In-Line Cells or Bronaugh cells?


The Bronaugh cell has input and output arms pressed into its teflon body. Over time these arms can become loose and leak. Teflon also has a cold flow property and during the attachment and detachment of the tubing element from the peristaltic pump, the arms are moved ever so slightly side to side and ultimately come loose. Our In-Line Cells use standard 1/4-28 HPLC fittings to attach the tubing to both ports of the receptor chamber.

The glass viewing port in the bottom of a Bronaugh cell is pressed in and cannot be removed without completely ruining the cell. The manufacturing processes used in making these 1/4" thick "glass beads" often make it difficult to see into the receptor chamber. Our In-Line cells use a 1/16" thick glass disc which is held in place by a locknut and a unique sealing ridge at the base of the receptor compartment. The underside of the membrane is easily seen and the window is handily removed for properly cleaning the cell.

The bodies of our In-Line cells are made of Kel-F or Neoflon, the same material the arms of the Bronaugh cells are made of.
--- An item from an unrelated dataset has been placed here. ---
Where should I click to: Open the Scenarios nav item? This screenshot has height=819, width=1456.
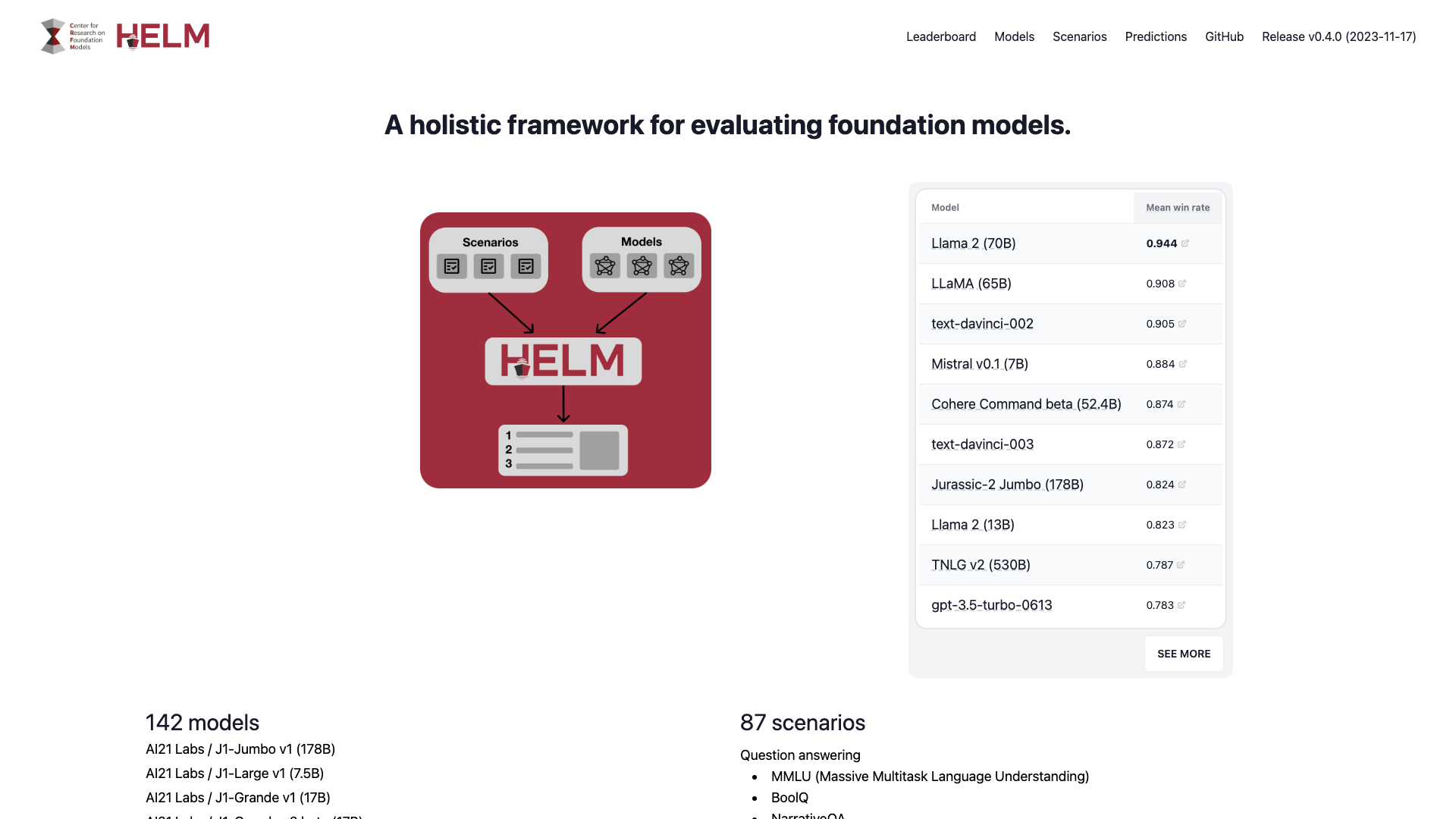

Kel-F is tough and servicable over the long term and has less adsorption problems than teflon, it also is moisture and radioactivity impermeable.
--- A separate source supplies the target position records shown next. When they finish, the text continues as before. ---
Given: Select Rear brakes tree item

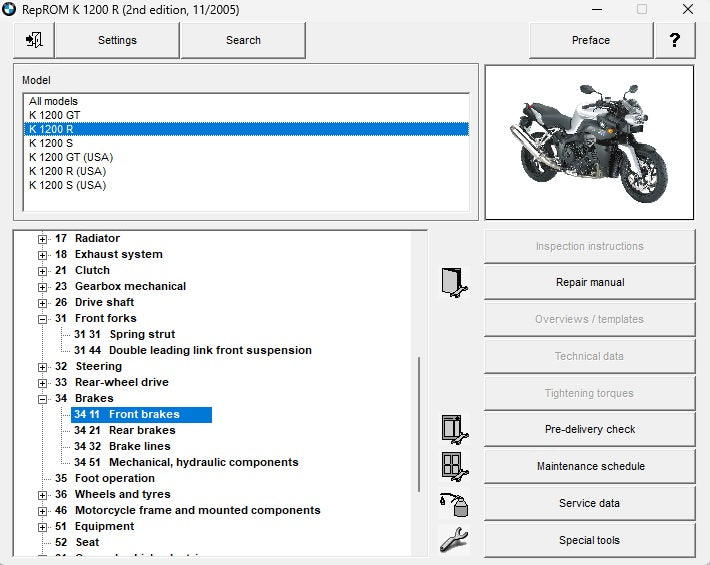Looking at the screenshot, I should [x=141, y=430].
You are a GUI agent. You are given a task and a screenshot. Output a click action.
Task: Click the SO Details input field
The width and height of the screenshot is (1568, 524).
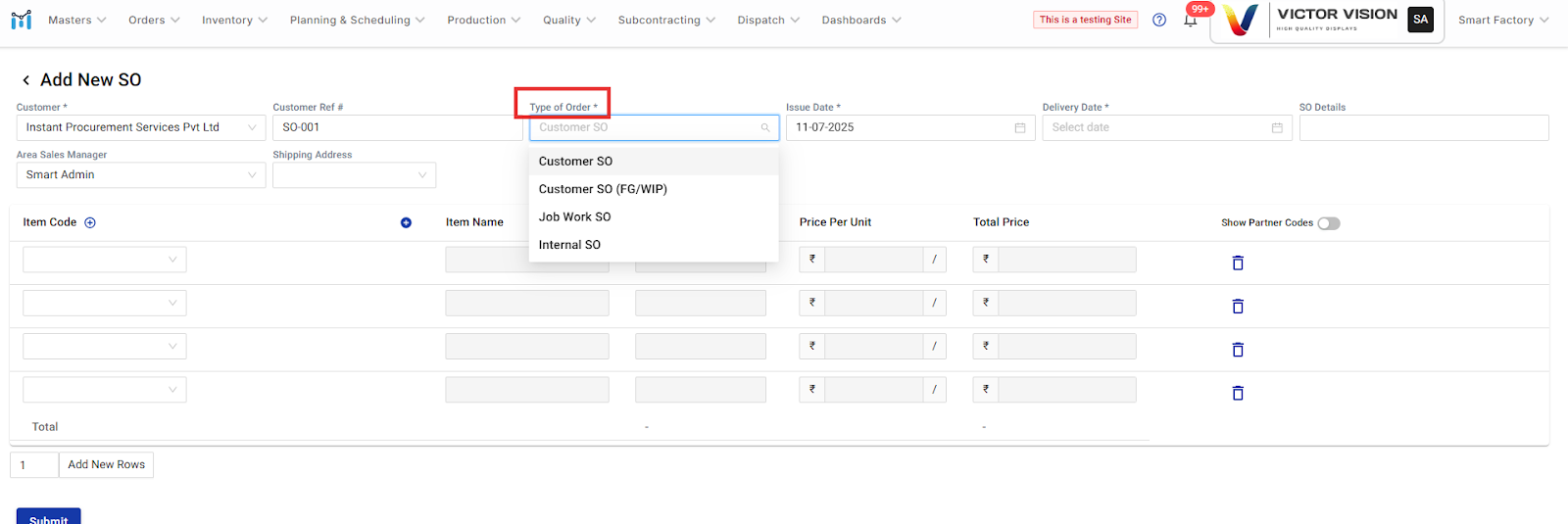click(1423, 127)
Our In-Line cells can be supplied with all kinds of different donor compartment and receptor compartment dimensions and volumes because we manufacture them ourselves. Our #1K001-9-C In-Line Cell has internal dimensions identical to Crown's popular TDC-01-9 Bronaugh cell if you already have data that has been gathered from them. Many times the inherent constraints of the Bronaugh cell design do not allow data to be gathered in the manner you want.

Our clamping mechanism is designed to allow the user to gently place the donor compartment on top of the membrane and clamp it with our unique clamping spring. The pressure of the spring is settable with setting and locking nuts and is uniform across the top of the donor compartment. The Bronaugh cell clamp nut is screwed down on top of the membrane with the usual rotary motion and as it contacts the membrane it may twist, deforms and occasionally tear it.